By 
Organizations, large and small, all over the world are faced with a serious cybersecurity threat that is eating away at the foundation of the World Wide Web. The grave security threat has forced companies to take preemptive steps to ensure security from such lethal attacks that could come across as an existential threat to them. Last week, we took a holistic view, through our comprehensive articles, how technology companies managed to effectively patch vulnerabilities in their systems, brought on by cyber-attackers the world over. Here is a brief recap of our work last week.

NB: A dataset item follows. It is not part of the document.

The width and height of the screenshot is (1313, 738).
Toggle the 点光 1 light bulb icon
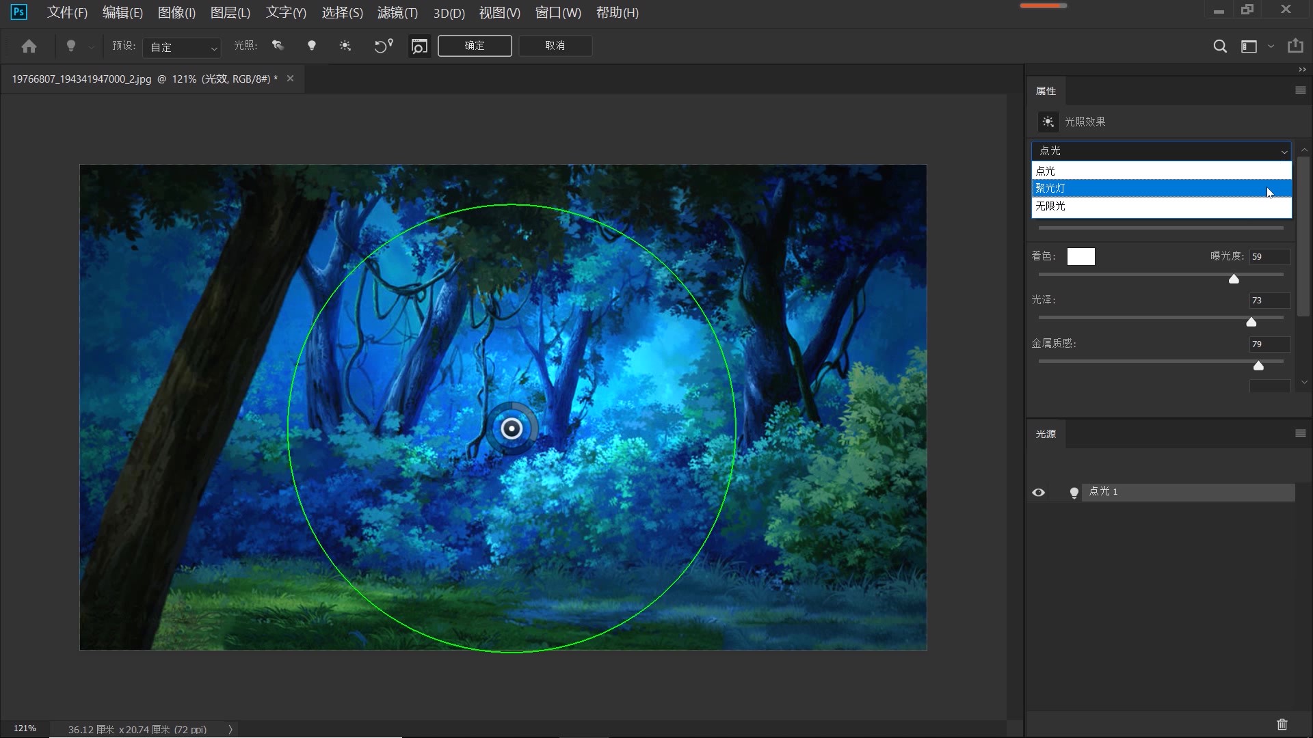coord(1074,493)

Grave SQL Injection and RCE Flaws Patched by Magento
Magento patched a staggering 37 flaws last Thursday, including a stored cross-site scripting (XSS) flaw that could have let an attacker take over a website.
Unpatched Vulnerability in TP-Link SR20 Routers to be Exploited to Allow Command Execution
It goes to the credit of Google security researcher Matthew Garrett, who has discovered that an unpatched vulnerability in the TP-Link SR20 smart hub and router can be exploited to achieve random command execution.
Google Patches Serious Flaws in Android’s Media Framework
Tech giant Google has issued its April 2019 set of security patches for the Android platform, which fixes three critical vulnerabilities, including two that affect the media framework component.
Facebook Data of Millions Uncovered in Leaky Datasets
Experts suggest that, from user names to plaintext passwords, two extensively exposed datasets are leaking Facebook data. Cultura Colectiva, a Mexico-based media company, has divulged the first publicly-exposed dataset that contains more than 540 million records including comments, likes, reactions, account names and more.
High-Severity Vulnerabilities in Tegra Drivers Patched by NVIDIA
NVIDIA issued security patches to point out many flaws in the Tegra Linux Driver Package (L4T), including many faults evaluated with a “high” severity rating. CVE‑2018‑6269 is one of the most significant bugs that affect the input/output control (IOCTL) handling for user mode requests.